C'est officiel : les cyber-espions les plus redoutés du Kremlin viennent d'échanger leurs exploits zéro-day contre des popups de pacotille. Selon des rapports récents, les groupes APT russes – oui, ceux qui ont fait trembler le DNC et paralysé des centrales électriques – utilisent désormais Clickfix, une technique d'ingénierie sociale tellement grossière qu'elle ferait rougir un arnaqueur au faux support technique de Bangalore. Félicitations, messieurs les génies du renseignement numérique : vous avez découvert le phishing.
Clickfix : le couteau suisse des amateurs
Pour ceux qui vivent sous une pierre (ou protégés par un bon adblock), Clickfix est une méthode qui pousse la victime à cliquer sur un message trompeur – « Votre système est infecté », « Mettez à jour votre lecteur Flash » – pour exécuter du code malveillant. Rien de neuf sous le soleil. Les cybercriminels à la petite semaine s'en servent depuis des années pour dérober des identifiants bancaires. Mais aujourd'hui, ce sont les hackers d'État les plus sophistiqués qui s'y mettent. La chute est vertigineuse.
Pourquoi les élites russes se mettent à table
La raison officielle ? Pragmatisme : Clickfix fonctionne encore, surtout auprès d'utilisateurs peu méfiants. La raison officieuse ? Un manque criant d'innovation – ou une volonté de maximiser le rapport temps/argent. Après tout, pourquoi développer un exploit complexe quand un popup mal fagoté fait aussi bien l'affaire ? Mais ne nous y trompons pas : ce virage est un aveu de médiocrité. Les groupes comme APT28 (Fancy Bear) ou APT29 (Cozy Bear) étaient censés être l'avant-garde du cyberespionnage. Aujourd'hui, ils recyclent les astuces des escrocs du dark web.

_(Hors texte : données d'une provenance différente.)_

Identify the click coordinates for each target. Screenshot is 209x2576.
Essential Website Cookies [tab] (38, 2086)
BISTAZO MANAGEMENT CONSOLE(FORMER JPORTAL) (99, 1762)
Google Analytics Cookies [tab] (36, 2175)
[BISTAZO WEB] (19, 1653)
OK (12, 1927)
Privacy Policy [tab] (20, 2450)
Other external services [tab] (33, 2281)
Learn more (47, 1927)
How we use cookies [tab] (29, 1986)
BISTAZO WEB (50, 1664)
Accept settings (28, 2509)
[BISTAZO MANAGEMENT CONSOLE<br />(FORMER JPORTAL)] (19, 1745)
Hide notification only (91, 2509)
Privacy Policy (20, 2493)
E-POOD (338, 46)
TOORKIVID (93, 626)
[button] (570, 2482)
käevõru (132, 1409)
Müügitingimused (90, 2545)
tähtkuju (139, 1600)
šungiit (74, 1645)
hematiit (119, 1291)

L'argent sale fait tourner le monde
Suivez le fric. Clickfix est principalement utilisé par des criminels financiers – rançongiciels, vol de données bancaires. En adoptant cette méthode, les hackers russes brouillent la frontière entre espionnage d'État et délinquance crapuleuse. Ils sous-traitent peut-être même leurs opérations à des petits malfrats, moyennant commission. Après tout, pourquoi se salir les mains quand on peut faire bosser un réseau de bots qui cliquent sur des pubs piégées ? La FSB doit être ravie : des résultats sans investissement, et une deniability parfaite.
Bienvenue dans l'ère de la médiocrité cyber
La prochaine fois qu'un rapport alarmiste vous parlera d'une « cyberattaque russe avancée », rappelez-vous ceci : elle a peut-être commencé par un simple popup « Cliquez ici pour gagner un iPhone ». L'élite du hacking russe n'est plus une élite ; c'est une bande d'opportunistes qui exploitent la crédulité humaine comme n'importe quel arnaqueur. Le génie est mort, vive le Clickfix. Et si vous croisez un expert en cybersécurité qui vous vante la sophistication des APT russes, demandez-lui combien de leurs attaques se résument à un bouton « OK » bien placé.